If all the elements were to create a gated community for themselves; they would build four apartment blocks namely, the s-block, p-block, d-block and the f-block. The elements having similar property would be grouped together occupying one block and this behavior is based on the orbital the last electron chooses to enter.
If the last electron enters the s-orbital, it belongs to the s-block and so is the case with the others. Hydrogen, Helium and few elements of the d and f-block are the exception to this rule.
The s-orbital can only accommodate two oppositely spinning electrons. For the Group I elements on the left side of the s-block; a single, unpaired electron enters the outer s-orbital giving a general electronic configuration of ns1 for all the elements in this group.
For the Group II elements, the second electron having opposite spin to the first enters the outermost s-orbital thus filling the orbital and giving a general electronic configuration of ns2.
Including the Hydrogen for Group I and Helium for Group II, there are 14 elements in total, seven on the either side forming part of the s-block.
The correct placement of Hydrogen (H) and Helium (He) in the periodic table is still a topic of debate. Hydrogen having an electronic configuration of 1s1 can be considered as a Group I s-block element and is placed alongside the alkali metals having the half filled general electronic configuration of ns1. It can also behave like the halogens of Group VII by accepting electrons to complete its valence shell configuration thereby attaining stable duplet state. Hydrogen is sometimes placed above Carbon in Group IV in addition to Group I and the Group VII of the periodic table.
Helium (He) can be considered as a Group II s-block occupant as its last electron enters the s-orbital but it can also be placed with the p-block elements in Group VIII having a complete shell and acting as an inert gas. Therefore, based on the electronic configuration, Helium (He) is a Group II s-block element but based on the property/nature, it is a Group VII p-block element placed with the inert gases.
Due to these reasons, at times, you might find the position of Hydrogen and Helium to be repeated twice in the periodic table or they may be placed separately at the centre of the periodic table.
Group I elements excluding the Hydrogen are called the alkali metals and Group II elements excluding the Helium are known as the alkaline earth metals.
The Alkali Metals
The alkali metals are Lithium (Li), Sodium (Na), Potassium (K), Rubidium (Rb), Caesium (Cs) and Francium (Fr). The mnemonic to remember all the alkali metals of the group I is:
Little Naughty Kids Rub Cat’s Fur
The alkali metals derived their name based on their reaction with water forming hydroxides that are strong bases or alkalies.

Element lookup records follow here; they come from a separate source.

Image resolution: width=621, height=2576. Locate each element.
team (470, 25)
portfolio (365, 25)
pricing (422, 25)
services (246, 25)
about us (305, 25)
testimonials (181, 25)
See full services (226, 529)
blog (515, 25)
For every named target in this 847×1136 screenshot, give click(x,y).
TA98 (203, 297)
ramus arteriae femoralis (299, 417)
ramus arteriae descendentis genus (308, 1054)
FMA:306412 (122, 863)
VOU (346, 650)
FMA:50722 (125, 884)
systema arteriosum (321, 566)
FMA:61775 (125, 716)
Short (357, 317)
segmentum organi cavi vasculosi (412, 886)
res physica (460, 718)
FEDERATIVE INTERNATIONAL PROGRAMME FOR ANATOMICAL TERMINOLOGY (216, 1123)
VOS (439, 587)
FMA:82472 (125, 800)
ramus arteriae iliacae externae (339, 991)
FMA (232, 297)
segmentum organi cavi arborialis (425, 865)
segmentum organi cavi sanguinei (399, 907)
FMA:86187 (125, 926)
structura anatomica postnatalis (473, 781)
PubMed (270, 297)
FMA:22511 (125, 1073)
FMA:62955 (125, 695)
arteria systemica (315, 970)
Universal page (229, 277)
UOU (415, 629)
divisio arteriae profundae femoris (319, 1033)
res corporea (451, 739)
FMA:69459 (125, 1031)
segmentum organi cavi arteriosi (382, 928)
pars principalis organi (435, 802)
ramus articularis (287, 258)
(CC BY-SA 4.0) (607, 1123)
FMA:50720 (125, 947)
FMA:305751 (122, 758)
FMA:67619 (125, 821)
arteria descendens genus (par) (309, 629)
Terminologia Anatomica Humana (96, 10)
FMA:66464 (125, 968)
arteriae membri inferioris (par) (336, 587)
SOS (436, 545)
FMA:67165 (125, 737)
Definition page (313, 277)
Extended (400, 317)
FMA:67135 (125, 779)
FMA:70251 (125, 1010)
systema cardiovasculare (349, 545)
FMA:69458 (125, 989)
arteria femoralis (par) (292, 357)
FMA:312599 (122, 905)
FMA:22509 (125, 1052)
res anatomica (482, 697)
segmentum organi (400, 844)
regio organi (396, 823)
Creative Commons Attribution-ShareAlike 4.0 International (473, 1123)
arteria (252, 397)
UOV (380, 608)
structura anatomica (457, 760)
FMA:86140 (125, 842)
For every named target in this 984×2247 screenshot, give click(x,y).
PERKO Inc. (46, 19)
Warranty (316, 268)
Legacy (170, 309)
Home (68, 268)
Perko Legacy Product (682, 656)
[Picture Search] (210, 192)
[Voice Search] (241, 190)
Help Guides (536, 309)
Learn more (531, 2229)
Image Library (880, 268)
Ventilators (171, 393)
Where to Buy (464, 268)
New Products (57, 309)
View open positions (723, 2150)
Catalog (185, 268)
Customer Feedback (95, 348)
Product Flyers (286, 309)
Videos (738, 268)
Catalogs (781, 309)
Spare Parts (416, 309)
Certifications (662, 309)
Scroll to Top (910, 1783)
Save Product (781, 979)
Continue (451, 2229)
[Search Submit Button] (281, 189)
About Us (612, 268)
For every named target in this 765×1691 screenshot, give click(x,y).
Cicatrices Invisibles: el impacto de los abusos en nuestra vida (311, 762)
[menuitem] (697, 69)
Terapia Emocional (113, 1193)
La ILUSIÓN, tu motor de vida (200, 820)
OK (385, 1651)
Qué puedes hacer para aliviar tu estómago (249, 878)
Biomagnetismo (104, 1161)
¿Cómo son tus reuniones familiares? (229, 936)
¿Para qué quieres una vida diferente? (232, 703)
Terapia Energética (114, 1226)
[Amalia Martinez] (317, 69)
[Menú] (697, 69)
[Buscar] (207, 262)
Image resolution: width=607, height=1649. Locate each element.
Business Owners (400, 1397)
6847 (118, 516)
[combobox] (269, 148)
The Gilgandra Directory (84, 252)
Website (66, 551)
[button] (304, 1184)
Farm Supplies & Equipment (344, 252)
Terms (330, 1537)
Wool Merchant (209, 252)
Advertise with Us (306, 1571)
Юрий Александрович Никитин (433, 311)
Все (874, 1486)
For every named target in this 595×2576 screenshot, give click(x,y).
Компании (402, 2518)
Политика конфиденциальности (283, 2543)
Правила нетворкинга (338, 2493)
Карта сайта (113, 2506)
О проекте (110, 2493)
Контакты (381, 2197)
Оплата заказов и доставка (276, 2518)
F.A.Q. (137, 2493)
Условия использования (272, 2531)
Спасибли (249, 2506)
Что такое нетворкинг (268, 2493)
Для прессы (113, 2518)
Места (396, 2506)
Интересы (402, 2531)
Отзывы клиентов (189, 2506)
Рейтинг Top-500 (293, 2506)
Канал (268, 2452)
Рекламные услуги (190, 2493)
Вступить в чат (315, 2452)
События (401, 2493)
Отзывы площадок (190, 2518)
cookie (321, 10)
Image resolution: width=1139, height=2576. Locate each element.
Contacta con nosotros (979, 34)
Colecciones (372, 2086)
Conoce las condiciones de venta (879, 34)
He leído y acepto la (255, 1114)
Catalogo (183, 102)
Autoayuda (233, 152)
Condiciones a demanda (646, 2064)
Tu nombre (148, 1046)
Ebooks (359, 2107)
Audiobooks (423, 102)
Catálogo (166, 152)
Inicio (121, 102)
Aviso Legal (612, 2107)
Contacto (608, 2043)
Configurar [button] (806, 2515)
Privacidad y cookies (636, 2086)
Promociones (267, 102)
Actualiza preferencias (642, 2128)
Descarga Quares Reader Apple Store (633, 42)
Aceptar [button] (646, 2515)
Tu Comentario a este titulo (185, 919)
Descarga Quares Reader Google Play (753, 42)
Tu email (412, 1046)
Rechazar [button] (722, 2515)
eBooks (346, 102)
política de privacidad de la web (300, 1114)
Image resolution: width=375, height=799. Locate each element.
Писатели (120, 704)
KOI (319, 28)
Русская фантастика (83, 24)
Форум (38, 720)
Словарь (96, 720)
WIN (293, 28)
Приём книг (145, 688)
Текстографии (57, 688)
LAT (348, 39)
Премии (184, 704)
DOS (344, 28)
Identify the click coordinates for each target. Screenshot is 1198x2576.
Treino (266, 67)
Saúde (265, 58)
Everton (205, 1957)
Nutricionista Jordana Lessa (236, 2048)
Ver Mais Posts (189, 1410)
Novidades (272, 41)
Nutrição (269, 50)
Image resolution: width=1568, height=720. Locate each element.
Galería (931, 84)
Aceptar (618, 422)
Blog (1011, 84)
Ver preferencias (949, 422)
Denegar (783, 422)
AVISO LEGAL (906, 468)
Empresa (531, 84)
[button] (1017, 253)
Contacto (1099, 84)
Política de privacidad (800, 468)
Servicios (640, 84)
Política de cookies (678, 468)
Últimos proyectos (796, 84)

As Naughty Kids are found in abundance on the earth so are the elements Sodium (Na) and Potassium (K) followed by Hydrogen (H), Rubidium (Rb), Lithium (Li) and Caesium (Cs). Francium (Fr) is a radioactive element having a half-life of only 21 minutes.
The Alkaline Earth Metals
The alkaline earth metals are Beryllium (Be), Magnesium (Mg), Calcium (Ca), Strontium (Sr), Barium (Ba) and Radium (Ra). The mnemonic to remember all the elements of the group II:
Beer Mugs Can Serve Bar Rats
Unlike the alkali metals, the Alkaline Earth Metals does not exist in the free elemental state but are found as compounds on the surface of the earth thereby called the alkaline earth metals. They usually occur in the oxide form namely- beryllia (BeO), magnesia (MgO), lime (CaO), strontia (SrO), and baryta (BaO). These oxides on reaction with water generate hydroxides or alkalies, except Beryllium that remains unreactive.
Concerning the elemental abundance, Calcium (Ca) and Magnesium (Mg) are the 5th and the 8th most abundant element in the earth’s crust followed by Strontium (Sr) and Barium (Ba). Beryllium (Be) and Radium (Ra) are among the rare elements found in the igneous rocks of the earth’s crust.